DELAPAN BELAS

67K 4.3K 32
                                    

"Dimana lo?" tanya Diandra di seberang telpon.

"Astaga. Nggak percayaan amat. Lagi di busway."

"Yakin lo?"

Sandrina mengubah mode telponnya ke panggilan video. Riweuh amat sih Diandra satu ini. Ia yang mau ketemuan, tapi dia yang luar biasa ribet.
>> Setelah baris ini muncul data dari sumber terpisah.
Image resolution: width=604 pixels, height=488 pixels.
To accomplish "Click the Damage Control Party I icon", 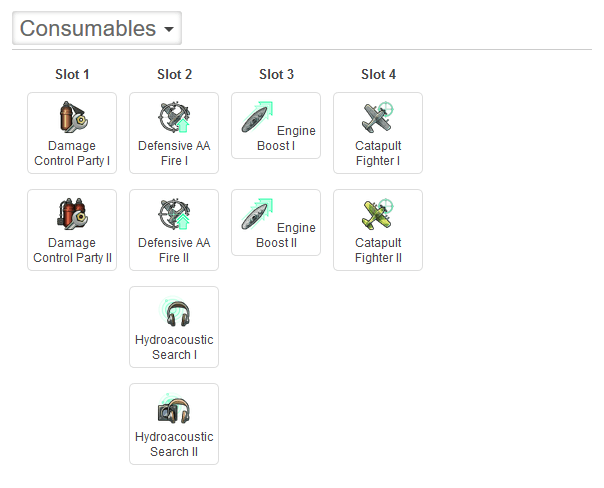I will [72, 118].
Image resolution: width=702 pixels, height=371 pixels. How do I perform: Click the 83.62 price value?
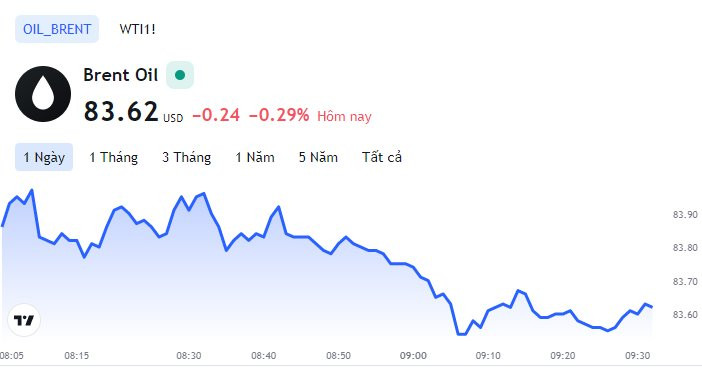tap(121, 111)
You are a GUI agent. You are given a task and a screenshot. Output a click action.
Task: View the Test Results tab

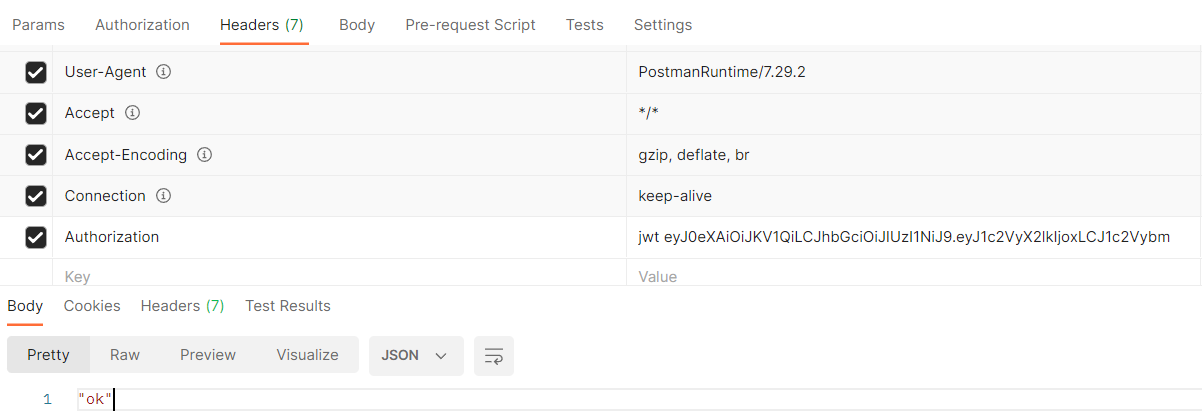[288, 306]
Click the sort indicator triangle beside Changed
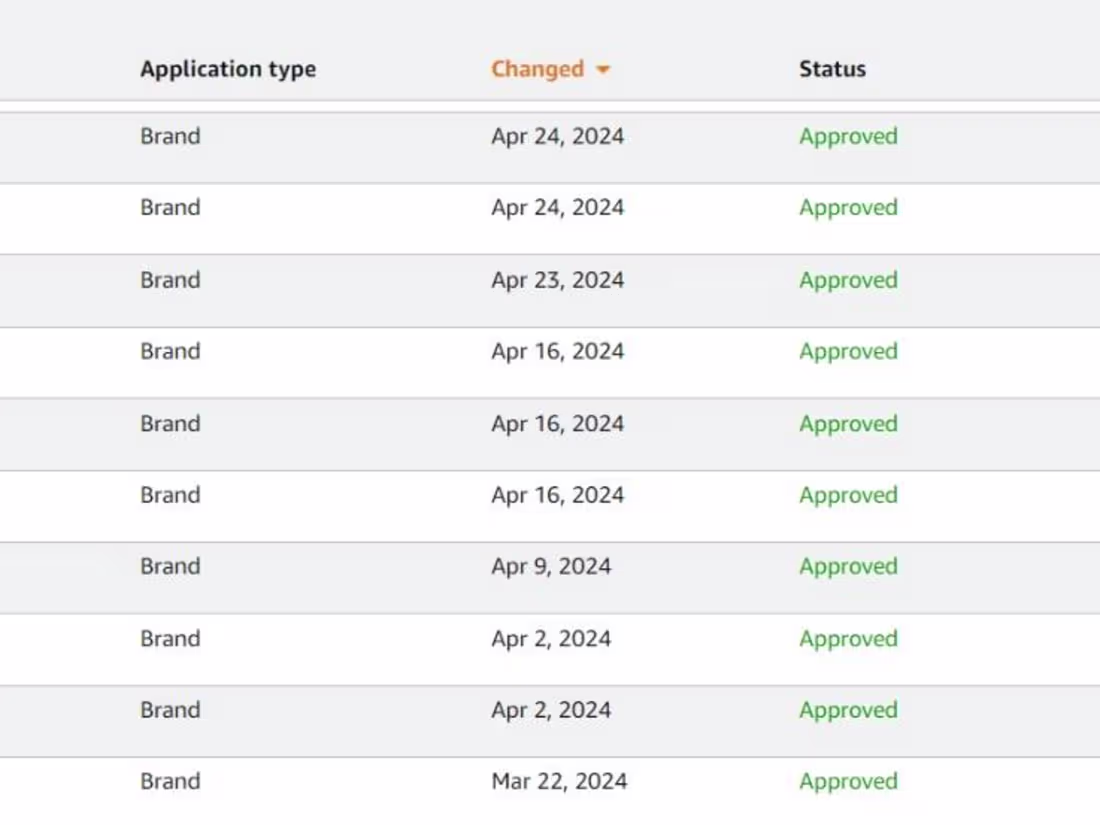 click(603, 70)
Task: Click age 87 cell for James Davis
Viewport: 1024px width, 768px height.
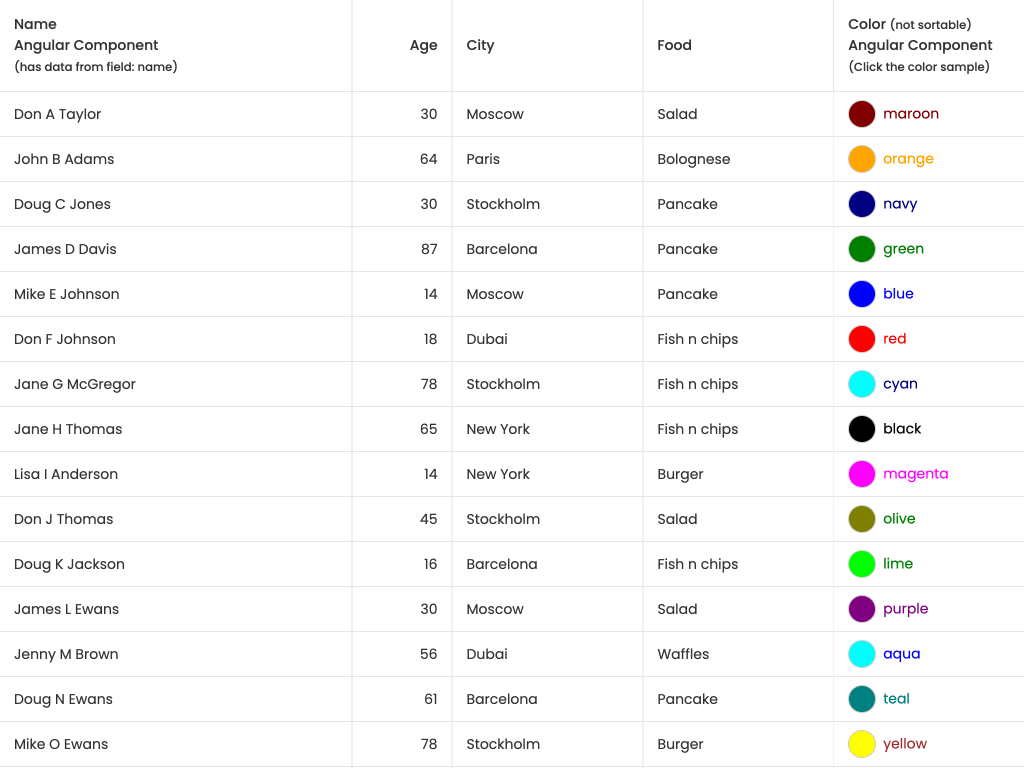Action: [429, 249]
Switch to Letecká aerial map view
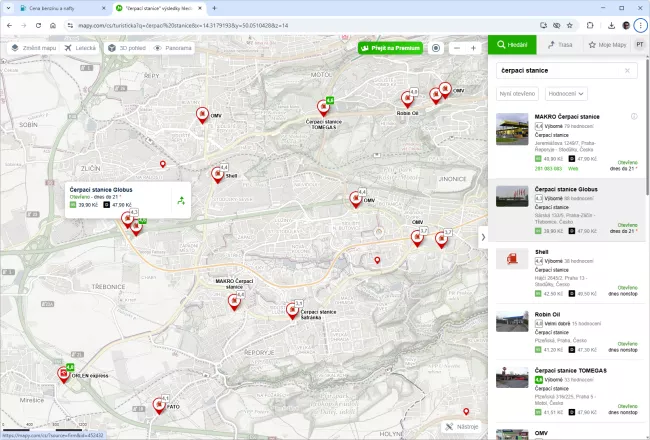 [x=81, y=47]
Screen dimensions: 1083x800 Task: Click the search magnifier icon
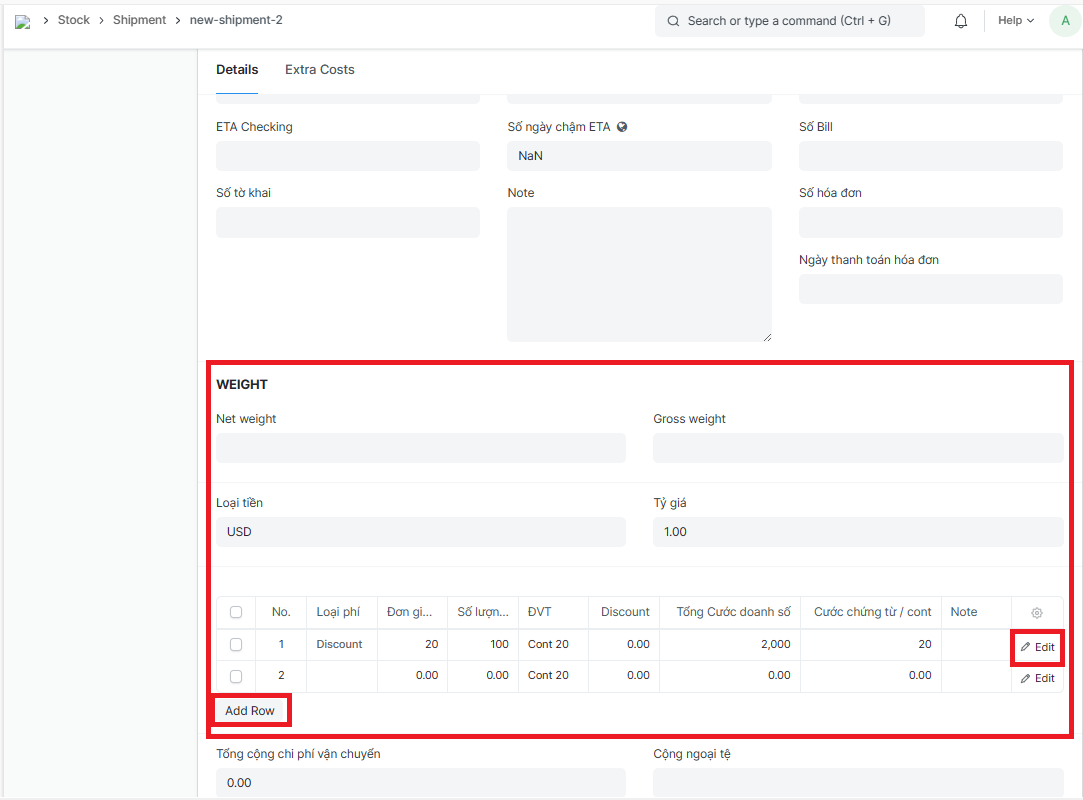pyautogui.click(x=673, y=21)
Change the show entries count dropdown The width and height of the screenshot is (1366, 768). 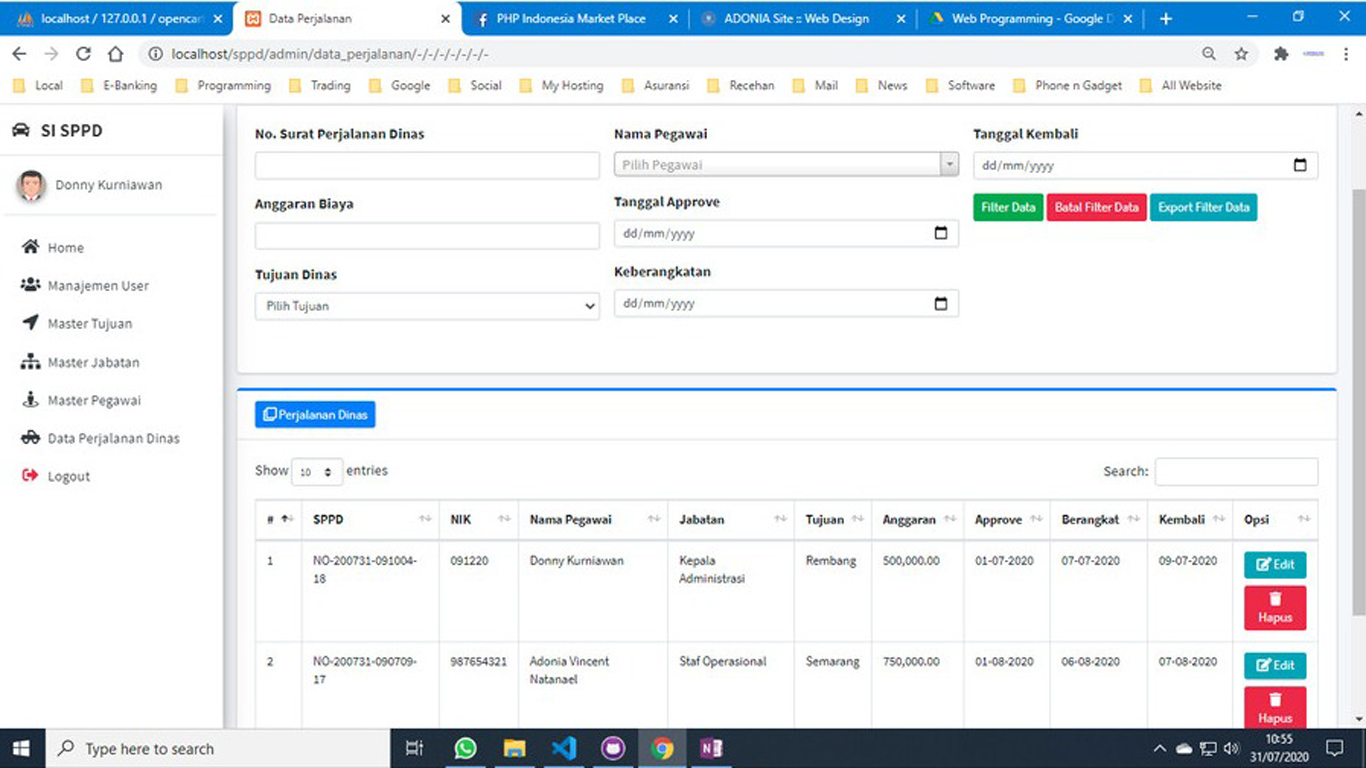point(317,472)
"Udah puas 'kan? Otw beneran ini."

"Lo suka khianat sih ditengah-tengah. Awas ya kalo kali ini kabur lagi. Gue nggak bakal anggep lo temen! Malu gue. Dia temen kantor gue soalnya." ancam Diandra padanya.

Sandrina tertawa mendengar ancaman Diandra. Ini memang bukan kali pertama sahabatnya itu memperkenalkannya dengan seseorang. Kalau tidak salah ingat, setidaknya sudah dua kali Diandra mencoba memperkenalkannya dengan pria baru sebelum dengan Putra. Dan keduanya memang dibatalkan sepihak olehnya mendekati janji temu. Perasaan luka yang kelewat dalam membuatnya jadi pribadi yang rapuh dan agak sedikit plin-plan. Di satu sisi, ia sadar ingin segera move on, tetapi di sisi lain, hatinya masih belum sanggup menerima kehadiran orang baru.

Namun, kali ini berbeda. Motivasi yang membuat Sandrina teguh mengiyakan tawaran Diandra adalah karena Angga. Atasannya di kantor dan juga sahabat kakaknya itu begitu terang-terangan menyatakan perasaan padanya. Sekalipun tak dipungkiri hatinya kerap berdebar saat mendengar atau menerima segala perhatian dan sentuhan Angga. Tetapi ia tetap tidak yakin apakah Angga tulus berkata jujur atau tidak.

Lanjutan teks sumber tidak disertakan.